Parsed with column specification:
cols(
  .default = col_double(),
  ID_code = col_character()
)
See spec(...) for full column specifications.

  |                                                                            
  |                                                                      |   0%

  |                                                                            
  |======================================================================| 100%

  |                                                                            
  |                                                                      |   0%

java.lang.IllegalArgumentException: Actual column must be integer class labels!

java.lang.IllegalArgumentException: Actual column must be integer class labels!
    at hex.GainsLift.init(GainsLift.java:51)
    at hex.GainsLift.exec(GainsLift.java:124)
    at hex.glm.GLMMetricBuilder.makeModelMetrics(GLMMetricBuilder.java:217)
    at hex.glm.GLMModel.predictScoreImpl(GLMModel.java:1456)
    at hex.Model.score(Model.java:1381)
    at hex.ensemble.StackedEnsembleModel.predictScoreImpl(StackedEnsembleModel.java:150)
    at hex.Model.score(Model.java:1381)
    at water.api.ModelMetricsHandler$1.compute2(ModelMetricsHandler.java:374)
    at water.H2O$H2OCountedCompleter.compute(H2O.java:1386)
    at jsr166y.CountedCompleter.exec(CountedCompleter.java:468)
    at jsr166y.ForkJoinTask.doExec(ForkJoinTask.java:263)
    at jsr166y.ForkJoinPool$WorkQueue.runTask(ForkJoinPool.java:974)
    at jsr166y.ForkJoinPool.runWorker(ForkJoinPool.java:1477)
    at jsr166y.ForkJoinWorkerThread.run(ForkJoinWorkerThread.java:104)

Error: java.lang.IllegalArgumentException: Actual column must be integer class labels!
Execution halted

I INSTALLED H2O VERSION 3.22.1.6 AND NO ERROR

sebhrusen commented 5 years ago

Hi @henry090, do you mind trying your scenario again with a more recent nightly build? http://h2o-release.s3.amazonaws.com/h2o/master/4617/index.html It have small reasons to think that it may have been fixed by https://0xdata.atlassian.net/browse/PUBDEV-6208.
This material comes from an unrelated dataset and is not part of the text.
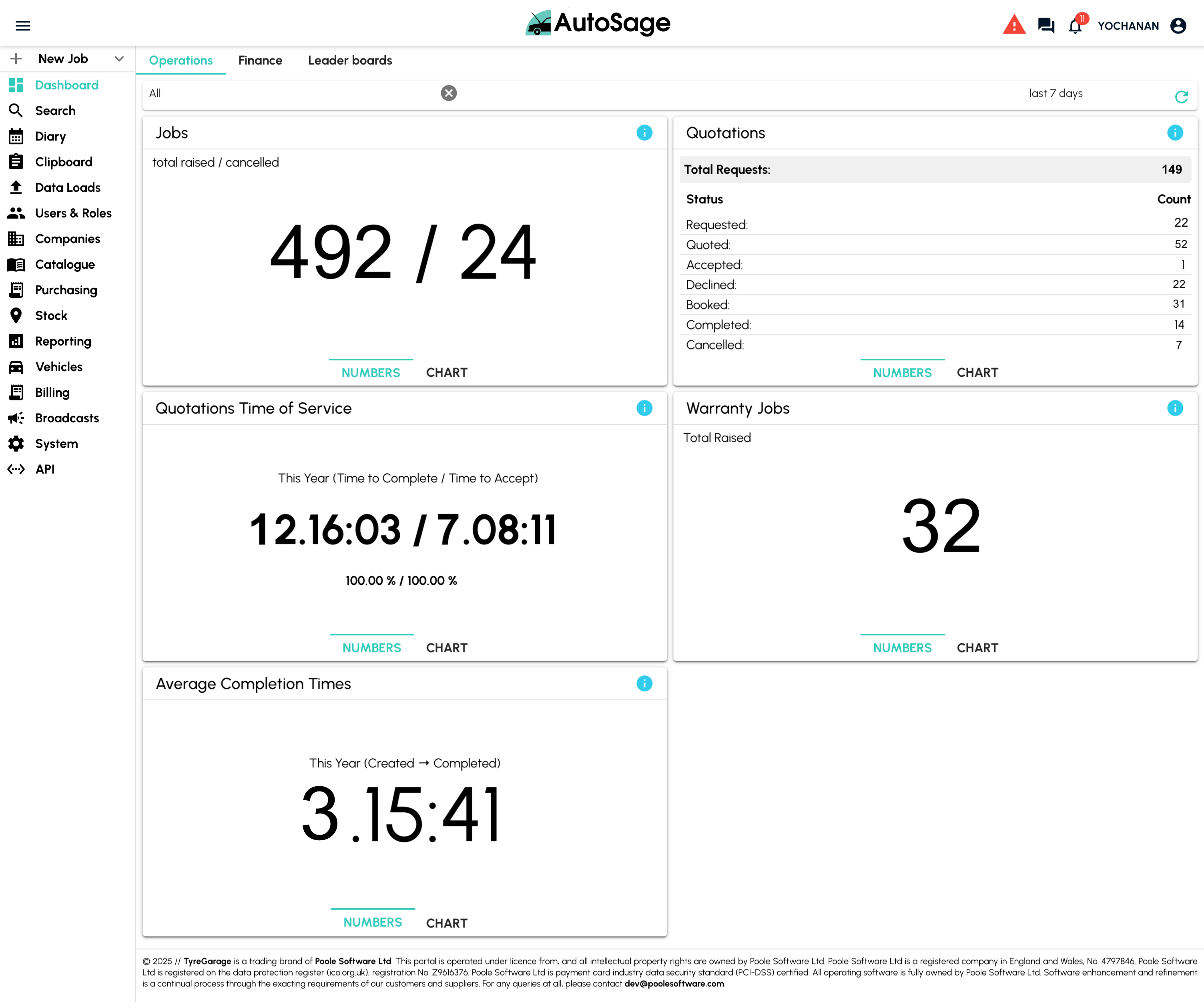Switch Warranty Jobs widget to Chart
This screenshot has width=1204, height=1008.
pos(977,647)
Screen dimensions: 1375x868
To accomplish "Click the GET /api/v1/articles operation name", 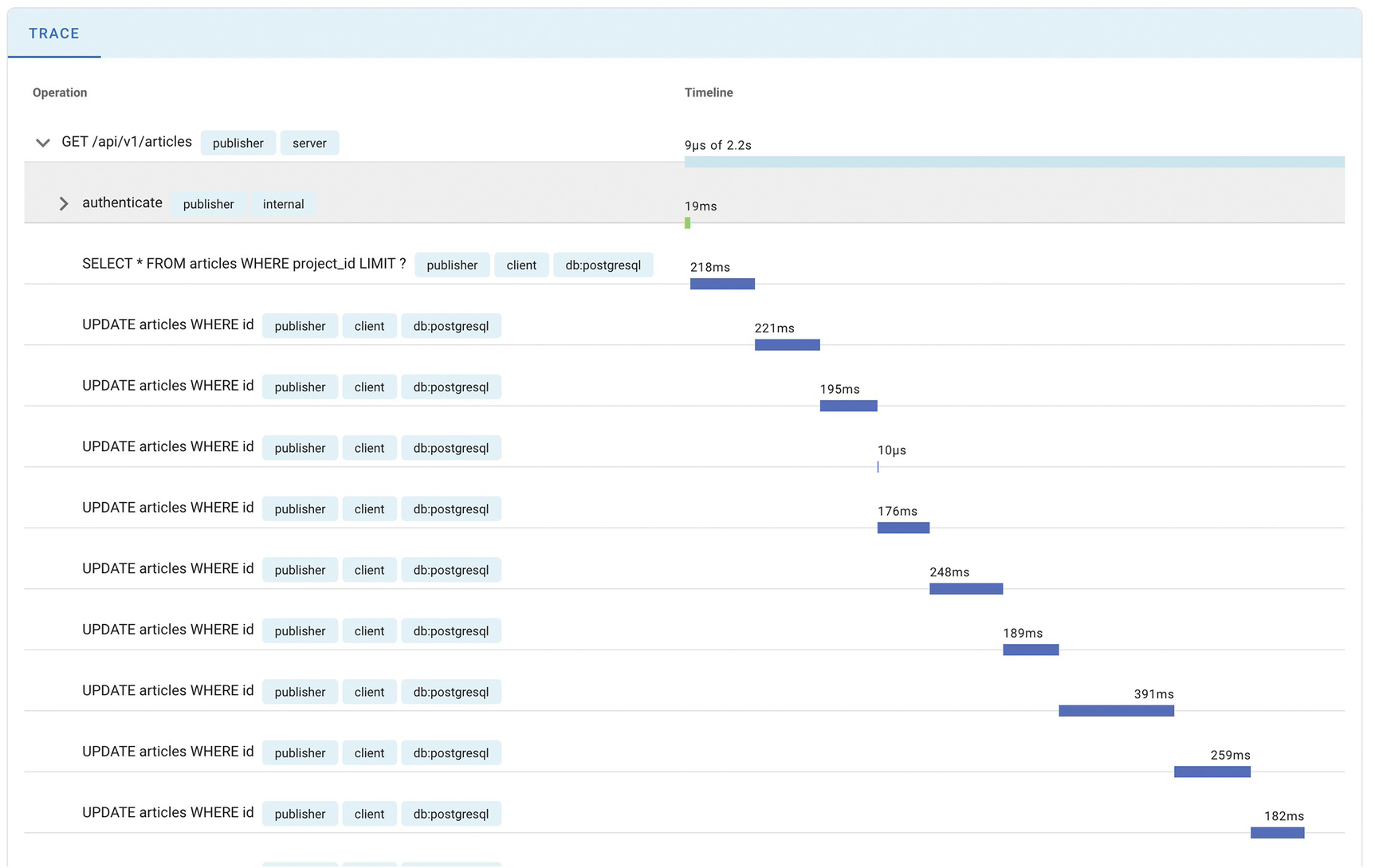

One quick question though: is ../input/test.csv file different from the test frame you passed as leaderboard?

turgut090 commented 5 years ago

http://h2o-release.s3.amazonaws.com/h2o/master/4617/index.html

Actually, I tested that version, too. h2o-3.23.0.4617 does not work with StackedEnsemble. So, downgrading helped a lot.

file different from the test frame

No, absolutely the same structure. This is why I was confused. Kaggle updated h2o and I am obliged to install previous 3.22 version every time.

Here is the data: https://www.kaggle.com/c/santander-customer-transaction-prediction/data

Another user who faced the same issue: https://stackoverflow.com/questions/55194145/error-when-calling-test-file-in-h2o-predict-function/55337889#55337889

sebhrusen commented 5 years ago

@henry090 , thanks for the dataset, I'll try to reproduce this.

what do you mean exactly by h2o-3.23.0.4617 does not work with StackedEnsemble? Do you get a different issue with that version? or is it the same error?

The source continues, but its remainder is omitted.